The dolls portray both famous and infamous characters, savory and unsavory, heroes and villains. They all encapsulate socially and/ or personally relevant themes that happened during the year. The Viejos can be made to depict events or situations carrying plenty of social and political commentary, usually in a humorous manner. In these circumstances, instead of a lonely dummy, the Años Viejos become a mise-en-scène with several dummies. For example, to commemorate the World Cup, the ensemble could include a group of fans, the Brazilian goalkeeper carrying a bag full of soccer balls to allude to their heavy loss to Germany, with Brazil’s superstar Neymar perhaps uttering some words of regret for not having played in that match. The artists’ intentions are also expressed in the Testamento, or Last Will that the dying Viejo has allegedly left behind. In these witty texts, the Viejo offers tools and snippets of wisdom that the New Year will need to overcome specific problems or situations. Other South American countries practice this tradition as well but it has become larger than life in Ecuador, where the celebration is observed all over the country. Right after Christmas, in town after town, dolls start mushrooming outside houses and buildings or by the side of country roads. There are Viejos citywide competitions and exhibitions as well, with stalls built on designated areas to showcase the elaborated ensembles. These are usually crafted by neighborhood associations and other community organizations. My parents used to take us, the kids, on the afternoon of December 31, to visit these stalls and admire the creations.
Making the dummies can be very simple. The plainer ones consist of a human shape with clothing and stuffed with materials such as paper, sawdust, hay, cardboard, unprocessed cotton or old cloth. A mask of the character they represent is put on them, and they are dressed and accessorized accordingly. Street vendors and shops offer a variety of paper-maché masks of popular characters. In recent years, more than a fun family activity, making the dolls is being outsourced to professional artisans; people can buy ready-made dolls, particularly superheroes and animated characters, or commission dolls made to order. The competition-grade dummies are much larger and usually made of a combination of wood and paper maché, and painted rather than dressed. They are really sculptures that stand on their own, as opposed to the home-made Viejos, which wait for their fate, spineless, dejectedly seated on a chair. Talk about perishable art. Regardless of the effort put on creating them, when midnight approaches, these dolls are burnt to smithereens. When I was growing up, there was still more in store for these Viejos; they were full of surprises, as their stuffing was usually spiced up with firecrackers and bottle rockets. On our street, neighbors paid a courteous visit to the burning carcasses and complimented each other on their creations. Some families were keen on making the loudest, scariest dummy. This was a typical example of a situation in which the expression “appearances can be deceiving” was spot on. Somebody could have made the coolest, most interesting looking dummy, but at the moment that counts, it went out as a wimp, whereas many small ones knew how to throw a mean final punch, filled to the brim with firepower.

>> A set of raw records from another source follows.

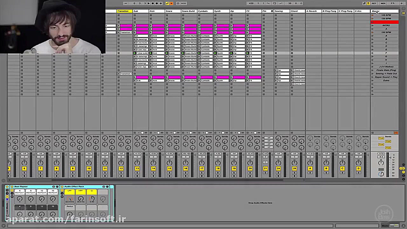Save the Audio Effect Rack preset
Screen dimensions: 407x229
107,187
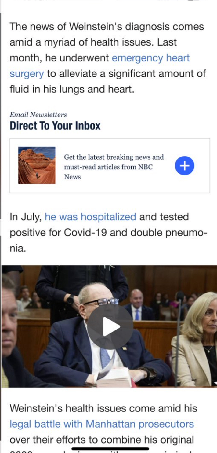Play the courtroom video
Viewport: 217px width, 453px height.
[110, 327]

I clearly remember our family Viejos always being firmly in the first category, as our parents didn´t condone playing with explosives at all.
Needless to say, replicating this experience overseas with my own family has been impossible. We have attempted to continue the tradition by occasionally making a tiny cardboard doll which is burnt in the fireplace, but it doesn’t feel quite the same. Likewise in Ecuador, this practice is now more regulated and firecrackers more restricted. In the large cities, the bigger exhibition dolls are burnt under fire department and police supervision, with people safely away and ambulances in-site, as it should be.
Fire and lights are a vital part of the New Year celebrations across cultures, with fire cast as a purifying force. A blank slate emerges from the cleansing with fire, allowing us to start anew, leaving behind the frustrations and worries from the events of the year. The Quema de los Viejos fulfills that aspiration in a creative, entertaining and powerful way, particularly in my memories.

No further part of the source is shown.